Technologist Culture Makes Man a Creator
BERKELEY, CALIF.
Technology will replace science and is today's universal religion, says Rustum Roy, a materials scientist at Pennsylvania State University. It is one of the most "profoundly penetrating" forces the world has ever seen, and its "price tag" is often well hidden.
Information technologists at the "Science and Spiritual Quest" conference last month in Berkeley, Calif., seemed to corroborate his words. Computing, they say, represents a transformation of our understanding of the world. We don't yet know what information is, although today's culture is based on it.

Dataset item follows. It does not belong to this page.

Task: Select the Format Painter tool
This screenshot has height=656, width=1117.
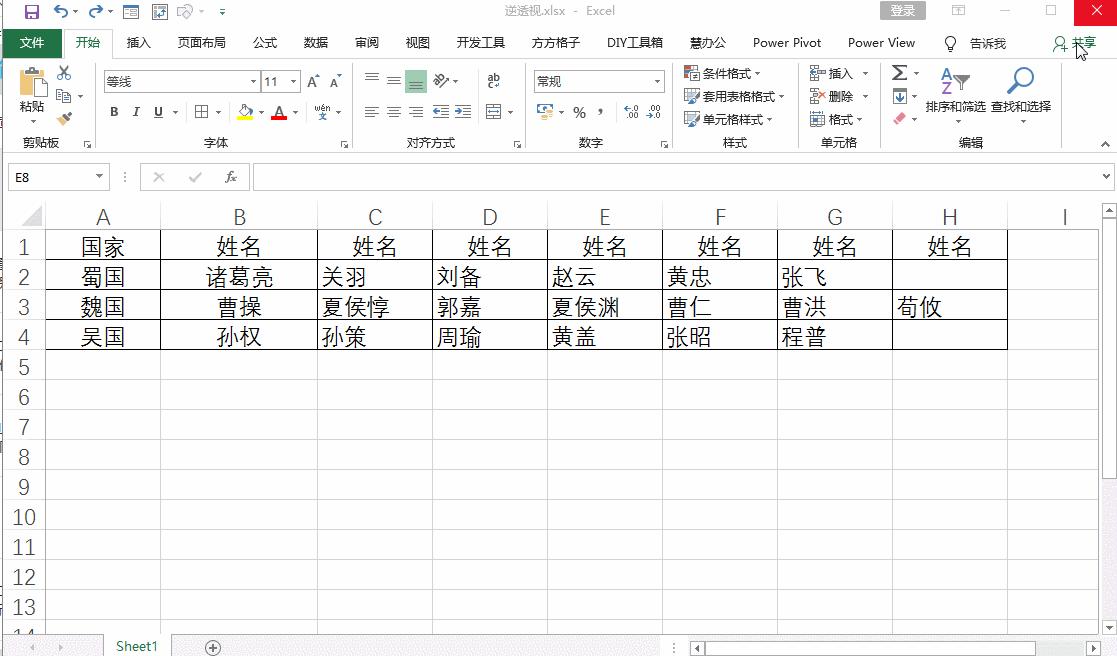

A mathematical model of information now exists, however, that shows us the world can be defined in terms other than the physical, says Mitchell Marcus, of the University of Pennsylvania.
But artificial intelligence, simulation, and virtual reality raise fundamental issues. What does it mean to be human? Who is responsible for the actions of robots? How will long-term exposure to these worlds affect the sense of self?
Kevin Kelly of Wired magazine says a third culture has emerged apart from science and the humanities - a technologist culture, which is in the ascendancy and which raises profound theological questions. "[The technologists'] way of exploring the idea of mind is to create it," Mr. Kelly says, "and they share an outlook ... about an entity called god that is different from classic notions of God." Is this simply completing creation, or is it blasphemy, or hubris? Kelly wonders.